Pacific salmon are keystone species and play an essential role in the health and function of ecosystems, according to NOAA (The National Oceanic and Atmospheric Administration). The health of our salmon in the Pacific Northwest is an indication of the health of our rivers and ecosystems. But that doesn’t seem to matter to Gov. Inslee—despite his nonstop rhetoric on climate and the environment.

Meanwhile, a federal court order from 2013 mandates the state develop a plan for replacing culverts in and around Central Puget Sound, after a losing a lawsuit filed by a group of Native American tribes.

Now, after years of blatant disregard for proper environmental infrastructure by the state, taxpayers could be on the hook for the culvert-replacement programs which will run $7.8 billion—more than four times the original estimate of $1.88 billion, according to the Washington State Department of Transportation.

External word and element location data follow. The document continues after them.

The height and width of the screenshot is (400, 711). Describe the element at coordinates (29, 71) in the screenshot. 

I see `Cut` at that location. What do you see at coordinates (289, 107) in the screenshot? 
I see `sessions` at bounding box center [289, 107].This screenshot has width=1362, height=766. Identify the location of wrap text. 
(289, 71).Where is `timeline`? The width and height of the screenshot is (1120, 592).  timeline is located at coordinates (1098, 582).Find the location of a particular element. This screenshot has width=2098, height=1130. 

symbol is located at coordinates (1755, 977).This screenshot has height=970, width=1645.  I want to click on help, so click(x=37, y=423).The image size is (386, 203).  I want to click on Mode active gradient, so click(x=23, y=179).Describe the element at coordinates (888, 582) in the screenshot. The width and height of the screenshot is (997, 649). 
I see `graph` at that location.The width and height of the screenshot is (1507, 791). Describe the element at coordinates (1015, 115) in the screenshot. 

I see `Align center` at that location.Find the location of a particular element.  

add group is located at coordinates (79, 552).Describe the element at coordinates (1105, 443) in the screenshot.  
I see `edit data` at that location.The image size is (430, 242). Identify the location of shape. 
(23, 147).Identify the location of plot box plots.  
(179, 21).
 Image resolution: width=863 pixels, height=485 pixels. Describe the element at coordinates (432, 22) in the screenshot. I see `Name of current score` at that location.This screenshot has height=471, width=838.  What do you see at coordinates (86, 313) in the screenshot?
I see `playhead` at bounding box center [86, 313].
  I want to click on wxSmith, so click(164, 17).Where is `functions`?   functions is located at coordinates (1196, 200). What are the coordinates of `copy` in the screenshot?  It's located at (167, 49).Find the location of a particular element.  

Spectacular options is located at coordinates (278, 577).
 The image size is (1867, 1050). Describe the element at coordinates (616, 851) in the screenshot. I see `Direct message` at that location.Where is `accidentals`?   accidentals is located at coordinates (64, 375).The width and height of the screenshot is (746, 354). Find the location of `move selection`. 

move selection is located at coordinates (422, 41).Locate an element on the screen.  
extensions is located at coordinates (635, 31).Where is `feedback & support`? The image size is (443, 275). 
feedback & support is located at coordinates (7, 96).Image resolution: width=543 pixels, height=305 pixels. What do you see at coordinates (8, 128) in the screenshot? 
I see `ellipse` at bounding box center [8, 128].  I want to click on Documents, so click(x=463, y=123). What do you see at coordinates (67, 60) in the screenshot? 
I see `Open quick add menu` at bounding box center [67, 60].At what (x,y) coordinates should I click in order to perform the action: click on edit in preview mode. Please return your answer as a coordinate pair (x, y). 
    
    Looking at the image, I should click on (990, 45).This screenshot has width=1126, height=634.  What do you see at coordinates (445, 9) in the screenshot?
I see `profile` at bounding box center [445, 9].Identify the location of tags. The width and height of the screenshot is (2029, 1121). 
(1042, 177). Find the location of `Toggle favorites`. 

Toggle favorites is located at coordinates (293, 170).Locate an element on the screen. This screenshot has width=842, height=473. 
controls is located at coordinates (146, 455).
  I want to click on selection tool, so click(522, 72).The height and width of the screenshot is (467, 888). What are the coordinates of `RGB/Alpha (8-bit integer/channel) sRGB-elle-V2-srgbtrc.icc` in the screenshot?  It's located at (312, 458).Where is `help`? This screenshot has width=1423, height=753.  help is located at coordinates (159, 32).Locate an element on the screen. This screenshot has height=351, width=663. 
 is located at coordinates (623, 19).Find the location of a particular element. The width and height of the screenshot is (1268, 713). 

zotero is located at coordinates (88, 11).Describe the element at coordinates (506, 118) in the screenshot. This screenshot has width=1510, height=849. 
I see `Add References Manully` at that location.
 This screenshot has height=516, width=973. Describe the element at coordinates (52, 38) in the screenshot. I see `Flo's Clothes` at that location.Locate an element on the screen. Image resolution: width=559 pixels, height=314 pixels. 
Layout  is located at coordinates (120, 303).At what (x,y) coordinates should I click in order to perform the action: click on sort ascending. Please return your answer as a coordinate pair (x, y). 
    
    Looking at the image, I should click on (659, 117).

“This skyrocketing price tag isn’t just a slap in the face to fiscal responsibility. It’s a punch in the gut (another, really) to Washington’s working families — who will pay the price in higher fuel prices, grocery bills and taxes,” says WAGOP Chairman Jim Walsh.

And while Gov. Inslee and Olympia Democrats claim to be good stewards of the environment, their actions reveal otherwise.

By contrast, WAGOP Chairman Walsh offered solutions to Olympia’s failure and mismanagement on the culvert issue in an opinion piece for The Longview Daily News, recently.

“The money generated from the governor’s unpopular cap-and-trade program more than $2 billion in the last year alone, is not being allocated exclusively to transportation projects, as gas taxes are. Instead, this windfall is being spread across all three of the state’s primary budgets—operating, transportation, and capital,” writes Chairman Walsh.

While this would help cover the cost of overruns, “It will not solve the underlying problem: bureaucratic bungling and delay, which are a betrayal of public trust,” says Chairman Walsh.

“Washingtonians deserve better—better oversight, better fiscal responsibility, and better management of state projects. “Hardworking individuals and families already grappling with economic fallout should not bear the cost of these failures,” he emphasizes. “It’s past time for a commitment to managing dollars with the competence deserved.”